Fue Marías un iconoclasta, un ser marcado por la historia, un incomprendido en medio de un espacio aletargado por las redes sociales y la vanagloria, un creador a quien poco le interesó estar en un top, si con ello tenía que acallar su voz y su criterio a la hora de decir a los cuatro vientos su verdad. Y la decía, qué duda cabe, y todo a pesar de sus colegas y amigos (muchos de los cuales perdió a lo largo de su vida), a pesar de la hipocresía imperante, a pesar de las medias verdades enarboladas aquí y allá para calmar la mala leche y la peor conciencia.
En Así que pasen treinta años (título tomado, como era su tradición, de una de sus entregas semanales, y que en esta oportunidad lo hizo su viuda, Carme López Mercader, por considerar que se trata de una evocación lorquiana), hallamos textos de una profunda nostalgia, como si la pandemia del coronavirus, que tanto menciona en estas páginas, lo hubiera marcado en lo anímico y en lo espiritual, como si muy en su interior hubiese un atisbo de cierre de ciclo, de cercana partida, así como lo hallamos también en Tomás Nevinson, su última novela.
Hay en este magnífico tomo antológico piezas memorables, sobre todo aquellas que escapan de su interés por la política, para adentrarse en los sutiles territorios del ser: aquellas en las que la remembranza y el recuerdo encienden en él un hálito metafísico, que en nada ultramundano se sostiene (no creía en un más allá), sino que nacía de la hondura del pensamiento y hasta de la intuición, para decirnos con voz sutil y lúgubre: que nada permanece, que somos y no-seremos más, que nuestra aventura es quijotesca y utópica, porque se cimienta en la nada.
En este sentido, exalto la pieza titulada Serán nostalgias (pág. 36), en la que Marías se nos muestra predictivo, profundo y visionario; como quien sin saber que pronto se marcharía, lo intuye, lo presiente, y así nos lo hace saber para dejar en los lectores eso que antes llamaban melancolía, que se instala en nosotros como un yunque con su pesada carga, porque sabemos que ya no está, que su presencia ya es inmaterial y etérea, que no se mueve entre nosotros, pero sí su huella traducida en obra.
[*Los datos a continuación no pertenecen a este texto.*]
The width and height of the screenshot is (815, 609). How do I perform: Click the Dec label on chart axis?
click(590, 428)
Es este último tomo de Marías, un cierre de elevadas cimas y de profundos abismos: aquí, en estas 239 páginas, hay parte de todo aquello que lo constituye: sus fobias de siempre (los políticos y los partidos mediocres: bueno, casi todos), sus talentos (ensayísticos y narrativos: hay no sólo crónicas sino además cuentos breves), grandes autores literarios y musicales (Cervantes, Lope, Quevedo, Baroja, Machado, Pardo Bazán, Valle-Inclán, Lorca, Faulkner, Borges, Mozart, Chopin, Beethoven, Vivaldi), su pasión desde la amistad por Juan Benet, su Madrid entrañable, que ya no era la ciudad de siempre, sino la sombra en la que la han convertido los tontos; su visión crítica del mundo; su anhelo de cambio en medio del desorden que pulula y enardece; su cansancio frente al imposible que constituye hacer que todo lo malo se transforme en bueno.
En fin, el Marías que ya echamos en falta, y que en este nuevo tomo volvemos a disfrutar desde la nostalgia.